## Assigned task
Reproduce exactly the lines below from the one containing "Viewport: 700px width, 455px height." through the one containing "Select attorney CHARLES, GRANT", including both, and nothing else.

Collected data:
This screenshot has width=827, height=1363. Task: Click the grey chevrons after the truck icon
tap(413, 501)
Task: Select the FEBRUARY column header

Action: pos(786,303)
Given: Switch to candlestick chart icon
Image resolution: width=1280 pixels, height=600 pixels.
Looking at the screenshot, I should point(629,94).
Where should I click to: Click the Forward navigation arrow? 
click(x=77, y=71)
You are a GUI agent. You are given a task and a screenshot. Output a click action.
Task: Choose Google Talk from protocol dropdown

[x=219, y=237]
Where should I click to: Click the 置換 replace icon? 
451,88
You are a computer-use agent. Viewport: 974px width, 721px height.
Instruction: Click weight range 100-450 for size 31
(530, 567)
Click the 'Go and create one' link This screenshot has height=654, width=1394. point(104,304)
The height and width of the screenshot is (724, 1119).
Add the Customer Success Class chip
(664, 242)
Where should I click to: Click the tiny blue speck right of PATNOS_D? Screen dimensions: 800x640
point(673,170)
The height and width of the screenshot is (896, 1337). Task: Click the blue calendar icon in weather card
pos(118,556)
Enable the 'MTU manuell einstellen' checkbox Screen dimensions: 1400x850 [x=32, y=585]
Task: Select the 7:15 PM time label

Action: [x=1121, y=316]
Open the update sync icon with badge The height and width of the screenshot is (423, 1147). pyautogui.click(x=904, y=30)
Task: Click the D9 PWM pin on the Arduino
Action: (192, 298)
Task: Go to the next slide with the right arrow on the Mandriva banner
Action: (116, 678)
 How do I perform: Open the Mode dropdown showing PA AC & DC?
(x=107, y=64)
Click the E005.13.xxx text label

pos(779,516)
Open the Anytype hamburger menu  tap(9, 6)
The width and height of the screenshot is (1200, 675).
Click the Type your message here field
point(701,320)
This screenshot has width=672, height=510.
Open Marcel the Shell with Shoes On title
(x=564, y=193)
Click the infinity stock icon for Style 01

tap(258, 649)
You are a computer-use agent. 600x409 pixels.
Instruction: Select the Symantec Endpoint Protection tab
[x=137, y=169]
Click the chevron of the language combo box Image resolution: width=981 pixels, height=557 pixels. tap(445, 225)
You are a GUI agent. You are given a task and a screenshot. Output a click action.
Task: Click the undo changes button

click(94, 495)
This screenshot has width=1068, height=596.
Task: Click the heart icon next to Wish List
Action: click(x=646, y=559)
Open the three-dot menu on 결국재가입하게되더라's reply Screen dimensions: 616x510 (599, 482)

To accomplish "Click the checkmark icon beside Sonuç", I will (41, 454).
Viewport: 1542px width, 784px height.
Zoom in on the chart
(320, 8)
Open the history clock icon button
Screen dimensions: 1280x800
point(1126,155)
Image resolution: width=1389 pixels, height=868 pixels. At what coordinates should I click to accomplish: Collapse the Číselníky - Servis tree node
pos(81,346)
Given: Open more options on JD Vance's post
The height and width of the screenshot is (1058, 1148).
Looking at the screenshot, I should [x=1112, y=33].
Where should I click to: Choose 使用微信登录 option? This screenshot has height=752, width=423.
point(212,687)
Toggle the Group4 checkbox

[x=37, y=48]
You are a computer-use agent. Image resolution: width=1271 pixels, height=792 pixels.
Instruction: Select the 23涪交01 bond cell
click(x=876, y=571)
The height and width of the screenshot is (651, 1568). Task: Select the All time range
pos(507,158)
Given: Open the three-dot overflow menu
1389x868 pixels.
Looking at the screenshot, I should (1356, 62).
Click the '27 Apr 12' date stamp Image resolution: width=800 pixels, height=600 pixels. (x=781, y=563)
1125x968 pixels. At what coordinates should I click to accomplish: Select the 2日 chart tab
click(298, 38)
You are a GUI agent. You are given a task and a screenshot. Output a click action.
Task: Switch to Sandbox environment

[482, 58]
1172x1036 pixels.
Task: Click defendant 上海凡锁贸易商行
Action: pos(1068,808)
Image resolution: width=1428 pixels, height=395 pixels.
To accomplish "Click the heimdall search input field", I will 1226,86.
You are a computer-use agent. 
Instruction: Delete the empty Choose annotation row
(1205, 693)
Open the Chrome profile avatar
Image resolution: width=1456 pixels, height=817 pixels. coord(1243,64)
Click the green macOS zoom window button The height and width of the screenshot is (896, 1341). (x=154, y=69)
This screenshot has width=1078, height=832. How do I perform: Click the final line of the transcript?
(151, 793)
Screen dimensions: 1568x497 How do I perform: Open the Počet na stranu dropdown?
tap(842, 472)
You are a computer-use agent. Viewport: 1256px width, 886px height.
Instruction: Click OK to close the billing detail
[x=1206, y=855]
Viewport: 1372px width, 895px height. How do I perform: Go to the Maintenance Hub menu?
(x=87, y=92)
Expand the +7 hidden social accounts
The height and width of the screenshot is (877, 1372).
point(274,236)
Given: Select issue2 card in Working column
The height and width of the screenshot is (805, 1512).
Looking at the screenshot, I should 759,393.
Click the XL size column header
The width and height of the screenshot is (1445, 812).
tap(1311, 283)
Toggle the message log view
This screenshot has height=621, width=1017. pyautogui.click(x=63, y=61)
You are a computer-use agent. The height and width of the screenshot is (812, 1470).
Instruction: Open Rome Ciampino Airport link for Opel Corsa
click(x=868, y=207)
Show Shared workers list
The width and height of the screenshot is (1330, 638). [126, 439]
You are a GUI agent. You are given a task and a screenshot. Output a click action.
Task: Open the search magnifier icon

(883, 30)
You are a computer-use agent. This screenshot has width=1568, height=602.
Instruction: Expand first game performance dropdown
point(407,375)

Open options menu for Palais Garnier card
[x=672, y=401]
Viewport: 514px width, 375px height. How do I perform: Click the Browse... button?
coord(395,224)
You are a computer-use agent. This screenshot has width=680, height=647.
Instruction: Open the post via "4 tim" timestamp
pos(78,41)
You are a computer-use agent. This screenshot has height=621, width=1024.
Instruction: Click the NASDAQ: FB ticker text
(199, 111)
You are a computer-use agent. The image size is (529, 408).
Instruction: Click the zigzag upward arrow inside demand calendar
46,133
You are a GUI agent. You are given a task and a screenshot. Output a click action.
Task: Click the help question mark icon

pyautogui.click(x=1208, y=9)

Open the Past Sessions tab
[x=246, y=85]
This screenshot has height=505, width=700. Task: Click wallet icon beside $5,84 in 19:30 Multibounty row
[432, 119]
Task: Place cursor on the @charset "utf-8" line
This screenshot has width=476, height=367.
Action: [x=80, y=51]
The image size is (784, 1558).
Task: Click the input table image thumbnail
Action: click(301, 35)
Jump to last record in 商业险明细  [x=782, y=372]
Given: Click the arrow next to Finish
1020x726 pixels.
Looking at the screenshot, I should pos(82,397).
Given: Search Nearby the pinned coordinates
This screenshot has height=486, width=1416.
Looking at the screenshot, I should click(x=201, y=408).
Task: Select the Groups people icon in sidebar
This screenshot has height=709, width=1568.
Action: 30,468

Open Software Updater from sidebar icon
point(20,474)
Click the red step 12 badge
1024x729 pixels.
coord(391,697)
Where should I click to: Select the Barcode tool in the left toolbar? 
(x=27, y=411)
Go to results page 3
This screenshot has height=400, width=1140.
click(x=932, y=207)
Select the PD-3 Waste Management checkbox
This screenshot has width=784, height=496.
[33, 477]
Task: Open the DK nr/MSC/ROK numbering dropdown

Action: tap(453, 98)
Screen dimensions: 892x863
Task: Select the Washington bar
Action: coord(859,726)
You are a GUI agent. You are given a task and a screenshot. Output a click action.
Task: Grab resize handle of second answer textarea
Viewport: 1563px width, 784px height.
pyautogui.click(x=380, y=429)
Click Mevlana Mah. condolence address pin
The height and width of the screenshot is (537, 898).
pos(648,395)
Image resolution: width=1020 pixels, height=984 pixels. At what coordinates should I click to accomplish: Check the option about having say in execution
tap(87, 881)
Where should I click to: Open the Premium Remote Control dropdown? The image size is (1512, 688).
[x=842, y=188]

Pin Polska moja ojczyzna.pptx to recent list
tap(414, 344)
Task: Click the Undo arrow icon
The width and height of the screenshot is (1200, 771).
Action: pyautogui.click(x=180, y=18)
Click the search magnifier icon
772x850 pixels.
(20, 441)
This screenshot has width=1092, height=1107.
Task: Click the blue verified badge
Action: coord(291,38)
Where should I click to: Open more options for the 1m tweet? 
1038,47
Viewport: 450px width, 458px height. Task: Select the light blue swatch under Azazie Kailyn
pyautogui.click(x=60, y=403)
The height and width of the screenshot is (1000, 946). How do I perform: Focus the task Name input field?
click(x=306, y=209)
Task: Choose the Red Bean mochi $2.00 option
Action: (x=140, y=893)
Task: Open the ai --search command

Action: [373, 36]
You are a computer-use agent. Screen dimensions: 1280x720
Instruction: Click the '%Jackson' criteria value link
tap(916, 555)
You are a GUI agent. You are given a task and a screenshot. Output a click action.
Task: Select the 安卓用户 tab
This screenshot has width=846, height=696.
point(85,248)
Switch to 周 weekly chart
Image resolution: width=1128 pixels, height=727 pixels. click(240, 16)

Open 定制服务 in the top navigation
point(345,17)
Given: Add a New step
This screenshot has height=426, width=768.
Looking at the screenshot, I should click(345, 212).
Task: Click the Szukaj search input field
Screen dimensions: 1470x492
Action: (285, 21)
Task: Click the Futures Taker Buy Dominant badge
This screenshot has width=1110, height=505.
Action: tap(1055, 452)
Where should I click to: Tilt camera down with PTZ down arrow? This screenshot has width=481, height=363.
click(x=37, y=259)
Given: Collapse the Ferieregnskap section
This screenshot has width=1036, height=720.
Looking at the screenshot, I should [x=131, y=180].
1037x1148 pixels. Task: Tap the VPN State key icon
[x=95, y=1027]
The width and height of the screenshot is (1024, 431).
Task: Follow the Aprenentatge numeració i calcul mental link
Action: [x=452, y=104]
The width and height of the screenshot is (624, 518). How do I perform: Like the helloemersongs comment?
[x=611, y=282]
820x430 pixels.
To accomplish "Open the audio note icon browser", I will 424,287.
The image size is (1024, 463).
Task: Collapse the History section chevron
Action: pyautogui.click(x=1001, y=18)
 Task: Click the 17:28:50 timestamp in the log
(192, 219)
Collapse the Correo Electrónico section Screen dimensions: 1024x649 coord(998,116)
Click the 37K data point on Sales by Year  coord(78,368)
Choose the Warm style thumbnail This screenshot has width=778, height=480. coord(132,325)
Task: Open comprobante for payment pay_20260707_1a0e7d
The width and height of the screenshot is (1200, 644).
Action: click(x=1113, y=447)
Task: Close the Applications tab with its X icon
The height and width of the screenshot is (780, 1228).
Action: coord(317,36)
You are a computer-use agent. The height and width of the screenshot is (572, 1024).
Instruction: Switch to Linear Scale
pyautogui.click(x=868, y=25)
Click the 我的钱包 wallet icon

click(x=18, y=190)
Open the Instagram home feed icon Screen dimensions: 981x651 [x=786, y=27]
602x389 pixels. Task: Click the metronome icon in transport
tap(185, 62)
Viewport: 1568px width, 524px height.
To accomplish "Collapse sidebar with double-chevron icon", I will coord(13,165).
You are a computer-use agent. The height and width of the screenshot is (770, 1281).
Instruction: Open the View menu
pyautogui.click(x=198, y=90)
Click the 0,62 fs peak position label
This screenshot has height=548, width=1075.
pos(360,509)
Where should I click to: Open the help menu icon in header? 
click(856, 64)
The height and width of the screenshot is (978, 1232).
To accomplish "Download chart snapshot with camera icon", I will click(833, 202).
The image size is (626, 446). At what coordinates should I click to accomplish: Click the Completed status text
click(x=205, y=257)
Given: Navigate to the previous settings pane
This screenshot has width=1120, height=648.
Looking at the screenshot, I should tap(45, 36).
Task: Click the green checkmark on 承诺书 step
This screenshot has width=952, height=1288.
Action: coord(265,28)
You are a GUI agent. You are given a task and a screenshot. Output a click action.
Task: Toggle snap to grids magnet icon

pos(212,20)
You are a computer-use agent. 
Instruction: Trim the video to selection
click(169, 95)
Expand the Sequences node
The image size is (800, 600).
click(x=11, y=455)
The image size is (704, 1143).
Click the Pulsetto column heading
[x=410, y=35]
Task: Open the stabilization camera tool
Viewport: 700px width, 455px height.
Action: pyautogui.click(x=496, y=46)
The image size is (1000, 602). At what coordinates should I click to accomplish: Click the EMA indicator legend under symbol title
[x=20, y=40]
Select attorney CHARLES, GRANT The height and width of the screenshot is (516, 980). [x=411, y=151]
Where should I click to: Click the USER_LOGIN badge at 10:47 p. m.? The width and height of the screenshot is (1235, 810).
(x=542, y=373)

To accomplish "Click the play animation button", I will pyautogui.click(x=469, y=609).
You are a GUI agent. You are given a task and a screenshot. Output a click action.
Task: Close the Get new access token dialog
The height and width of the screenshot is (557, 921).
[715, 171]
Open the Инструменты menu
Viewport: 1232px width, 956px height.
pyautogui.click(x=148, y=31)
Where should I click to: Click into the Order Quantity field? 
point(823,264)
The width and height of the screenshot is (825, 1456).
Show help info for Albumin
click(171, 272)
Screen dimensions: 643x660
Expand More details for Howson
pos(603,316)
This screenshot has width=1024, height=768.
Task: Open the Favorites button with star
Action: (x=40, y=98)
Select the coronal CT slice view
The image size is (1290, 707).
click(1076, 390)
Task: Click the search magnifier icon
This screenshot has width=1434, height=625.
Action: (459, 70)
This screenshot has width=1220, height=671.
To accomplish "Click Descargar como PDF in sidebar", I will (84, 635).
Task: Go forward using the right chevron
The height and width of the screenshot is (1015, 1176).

## Exercise answer
Viewport: 700px width, 455px height.
Action: pyautogui.click(x=496, y=46)
The image size is (1000, 602). At what coordinates should I click to accomplish: Click the EMA indicator legend under symbol title
[x=20, y=40]
Select attorney CHARLES, GRANT The height and width of the screenshot is (516, 980). [x=411, y=151]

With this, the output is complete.